The model can operate in two modes:

• Binned chi angles: Predicts chi angles as discrete bins (36 bins, 10° each)
• Continuous chi angles: Predicts chi angles as continuous values using circular regression

Path Configuration

All paths are configurable via command-line arguments. The following path-related arguments are available:

Data paths:

• --pdb_dir: Directory containing input PDB/CIF files (default: data/pdb)
• --coord_dir: Directory containing preprocessed coordinate files (default: data/coords)
• --test_coords_dir: Directory containing test coordinate files (default: data/coords/test)
• --save_dir: Directory for saving extracted coordinates (default: data/coords - created automatically)
• --input_data: Path to CSV file with training data (default: data/train.csv)
• --test_csv: Path to CSV file with test PDB codes and chain IDs (default: data/test.csv)

Model paths:

• --model_dir: Directory for all model checkpoints - training saves models here, all scripts load models from here (default: models - created automatically)
• --model: Model filename for resuming training, evaluation, or single-model design (e.g., seq_RNA_epoch_0_100.pt or conditional_model_f1.pt)
• --model_list: Model filenames for ensemble design (averages predictions from multiple models). If not specified, uses --model (e.g., conditional_model_f1.pt conditional_model_f2.pt)

Output paths:

• --log_dir: Output directory for results and checkpoints (default: output - created automatically)
• --wandb_path: Directory for wandb experiment logs (default: logs - created automatically)

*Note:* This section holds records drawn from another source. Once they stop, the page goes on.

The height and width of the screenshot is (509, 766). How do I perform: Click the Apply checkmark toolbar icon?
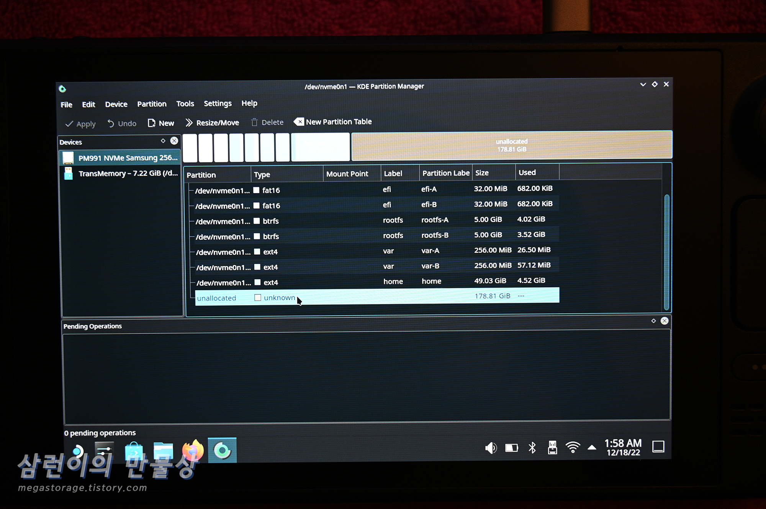(69, 124)
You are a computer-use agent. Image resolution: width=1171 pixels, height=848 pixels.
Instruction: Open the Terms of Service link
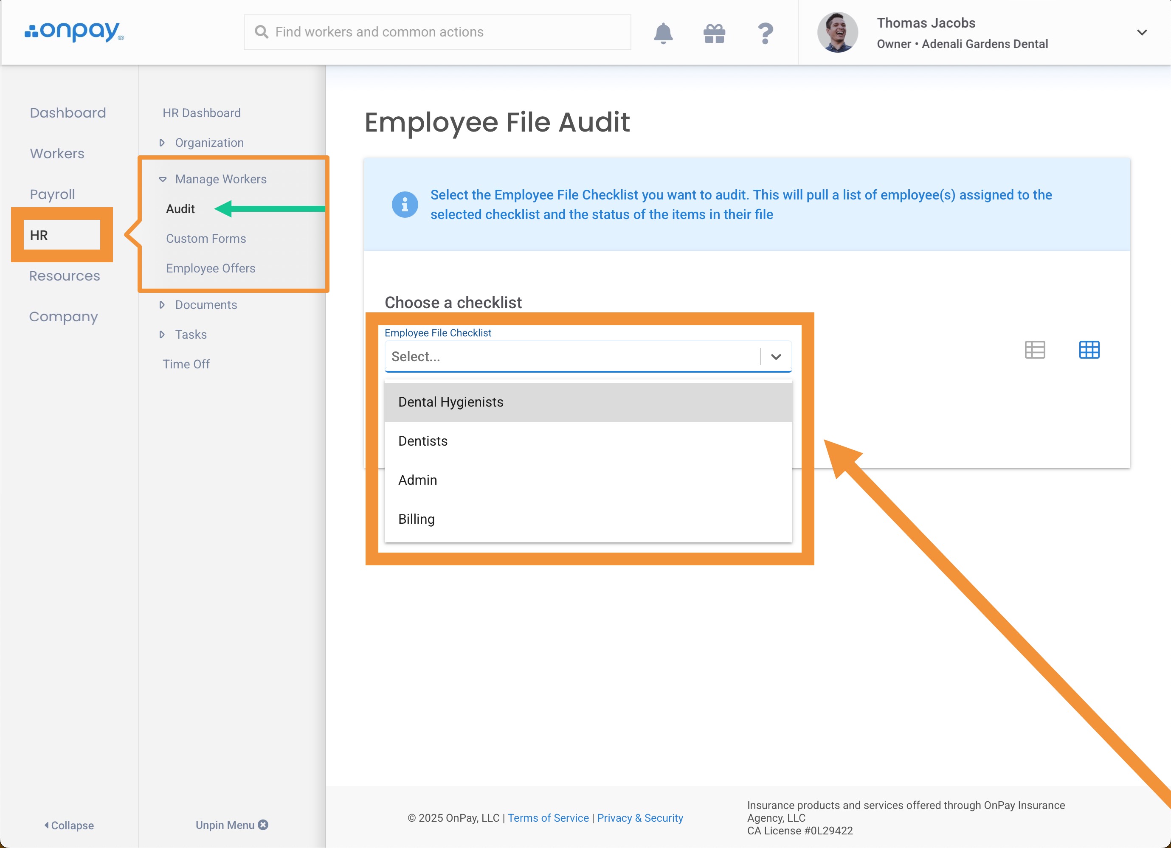click(x=548, y=818)
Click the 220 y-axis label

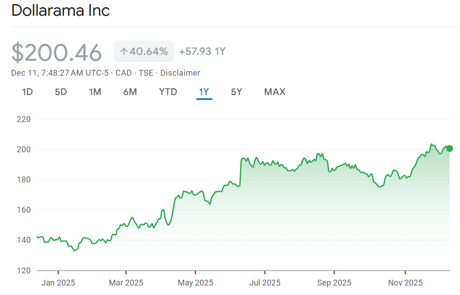click(23, 119)
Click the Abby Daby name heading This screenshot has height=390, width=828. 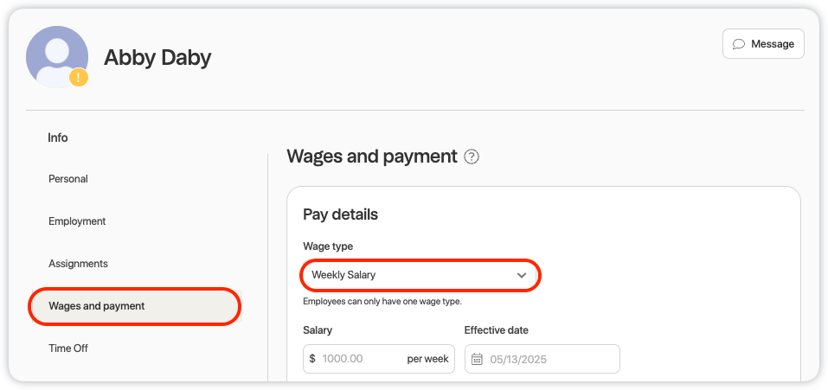coord(157,58)

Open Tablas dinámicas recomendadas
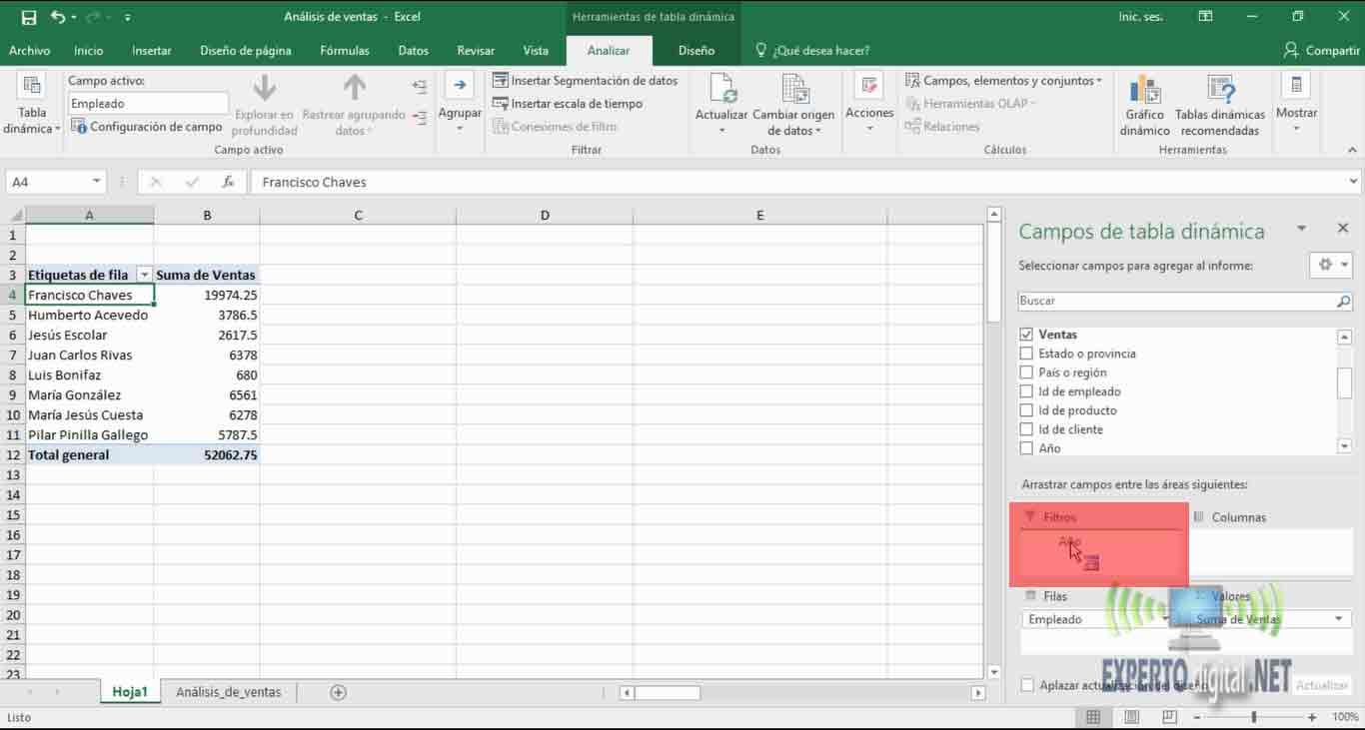1219,91
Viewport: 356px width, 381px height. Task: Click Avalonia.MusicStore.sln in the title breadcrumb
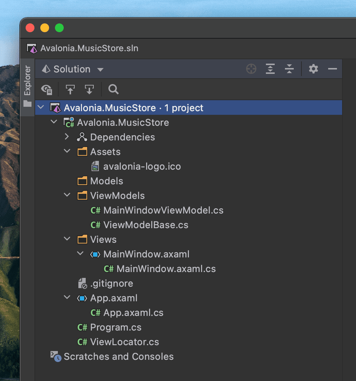click(x=89, y=48)

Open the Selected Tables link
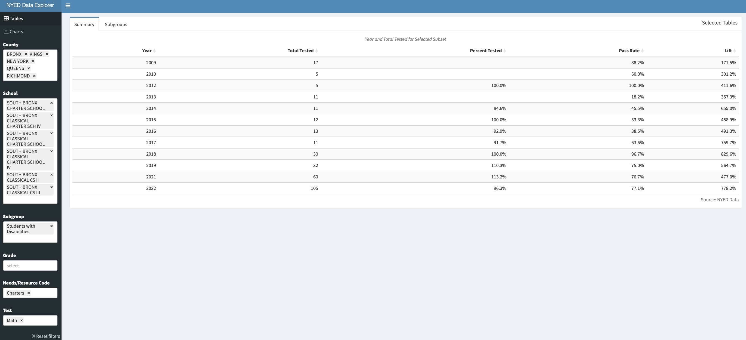(719, 23)
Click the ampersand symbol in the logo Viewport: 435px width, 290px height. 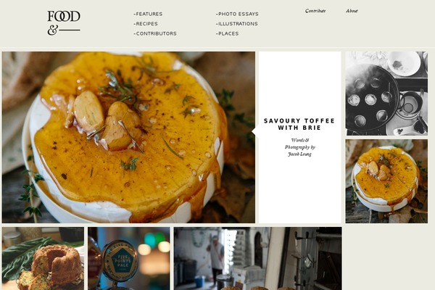pos(52,30)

All paths can be overridden via command-line arguments to adapt to different environments.

Output

Designed sequences are saved as PDB files in the specified output directory:

• *_start.pdb: Initial sequence
• *_curr.pdb: Current sequence during design
• *_final.pdb: Final designed sequence

Evaluation results are saved as CSV files in the log directory with columns:

• pdb, chain, res_idx: Structure identifiers
• wt, predicted: Ground truth and predicted nucleotide types
• chi_real, chi_pred: Ground truth and predicted chi angles
• logits: Model output logits

References

This project implements structure-based RNA sequence design using deep learning. The approach is similar to protein sequence design methods (Anand et. al., Nature Communications) but adapted for RNA structures and nucleotide prediction.